From over in the far corner near the bugler’s megaphone came the ringing chords of a guitar and voices raised in four-part harmony. It was rule of thumb harmony, but it was closely knit and it carried clear and sharp across the quad, sounding good. And in the slowly moving harmony he recognized Sal’s twanging nasal, standing out, more hillbilly than any mountain man, although he was a long nosed Wop from Scranton. They were singing Truckdriver’s Blues.
“Feelin mighty weary, from my head down to my shoes . . . Got to keep a rollin . . . truckdriver’s blues . . . Never did have nothin, got nothin much to lose . . . Got a lowdown feelin . . . truckdriver’s blues.”
And the utter simplicity of the plaintive lament in Sal Clark’s voice reached out and touched him. He felt his anger and indignation at Warden and this setup dwindling away into a kind of deep perceptive melancholy for which there were no words. It was all in the words of the song, but the words actually said nothing at all; except that a truckdriver was weary and had the blues.
The music came to him across the now bright, now dull, slowly burning cigaret of each man’s life, telling him its ancient secret of all men, intangible, unfathomable, defying long-winded descriptions, belying intricate cataloguings, simple, complete, asking no more, giving no less, words that said nothing yet said all there was to say. The song of the one-eyed man who had
driven the ox sled through the summer hills in the Kentucky mountains, the song of the Choctaw on his reservation, the song of the man who had laid the rollers for the stones heavy as death to build the glorious monument to the king. In the simple meaningless words he saw himself, and Chief Choate, and Pop Karelsen, and Clark, and Anderson, and Warden, each struggling with a different medium, each man’s path running by its own secret route from the same source to the same inevitable end. And each man knowing as the long line moved as skirmishers through the night woodsey jungle down the hill that all the others were there with him, each hearing the faint rustlings and straining to communicate, each wanting to reach out and share, each wanting to be known, but each unable, as Clark’s whining nasal was unable, to make it known that he was there, and so each forced to face alone whatever it was up ahead, in the unmapped alien enemy’s land, in the darkness.

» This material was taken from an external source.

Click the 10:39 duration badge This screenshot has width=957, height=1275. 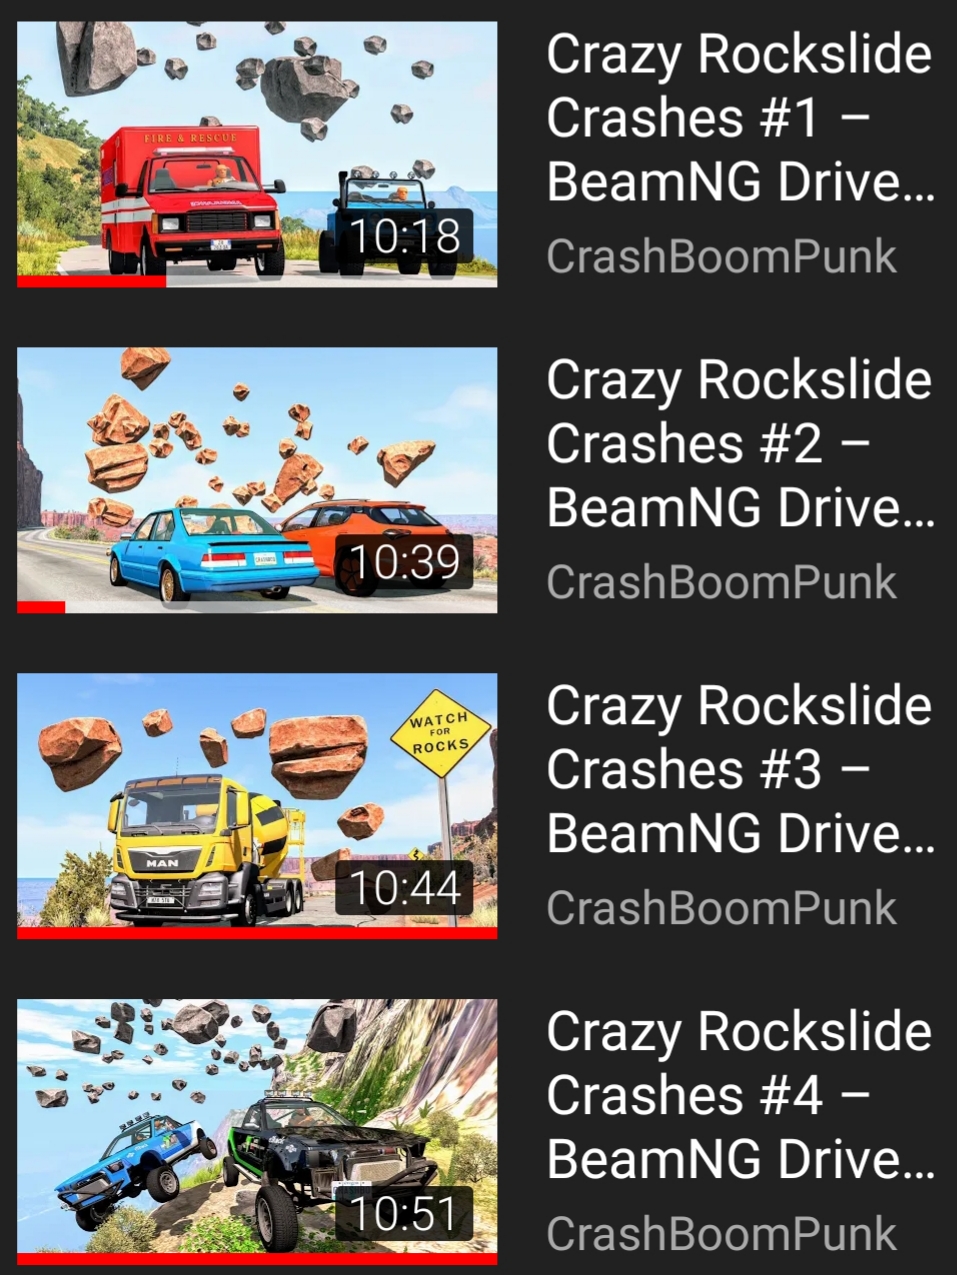tap(404, 562)
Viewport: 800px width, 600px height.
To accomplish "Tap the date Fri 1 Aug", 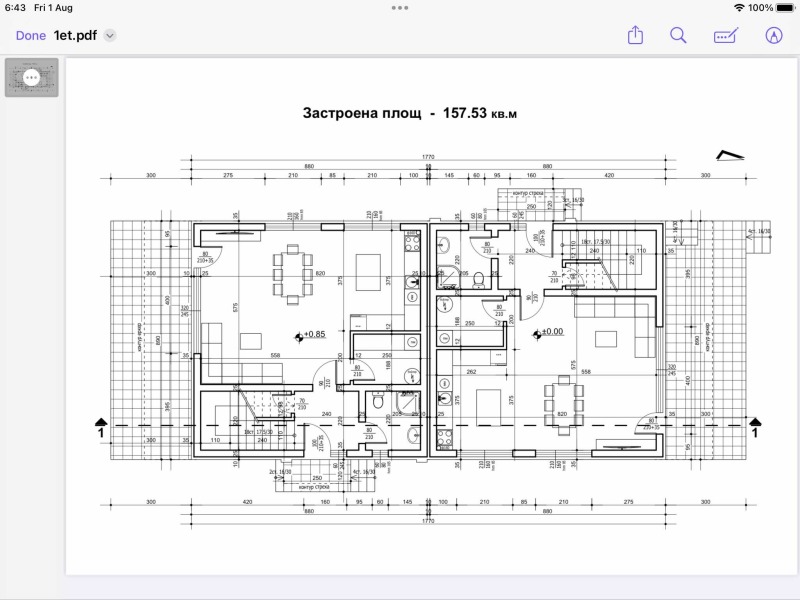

Mazzioli and the other clerks who congregated mornings at Choy’s to discuss Art and Life were blind. He knew them, so involved in intricate conversation, so secure in pointless argument, they could not see the thing they sought to grasp lay right before them, all around them, and could be touched only momentarily, but never grasped and held by any sharp dissection. It spoke now from the bottomless shallows of a hillbilly song that in its artless simplicity said everything their four-dollar words could never say, went back to a basic simplicity that gave a sudden flashing picture of all life that could never be explained and an understanding of it that could never be expressed.
The clerks, the kings, the thinkers; they talked, and with their talking ran the world. The truckdrivers, the pyramid builders, the straight duty men; the ones who could not talk, they built the world out of their very tonguelessness—so the talkers could talk about how to run it, and the ones who built it. And when they had destroyed it with their talking the truckdriver and the straight duty man would build it up again, simply because they were hunting for some way to speak. He could feel it all there in the song, and in Sal Clark’s howling painful nasal noice. “Feelin mighty weary . . . never did have nothin . . . got a lowdown feelin . . . truckdriver’s blues.”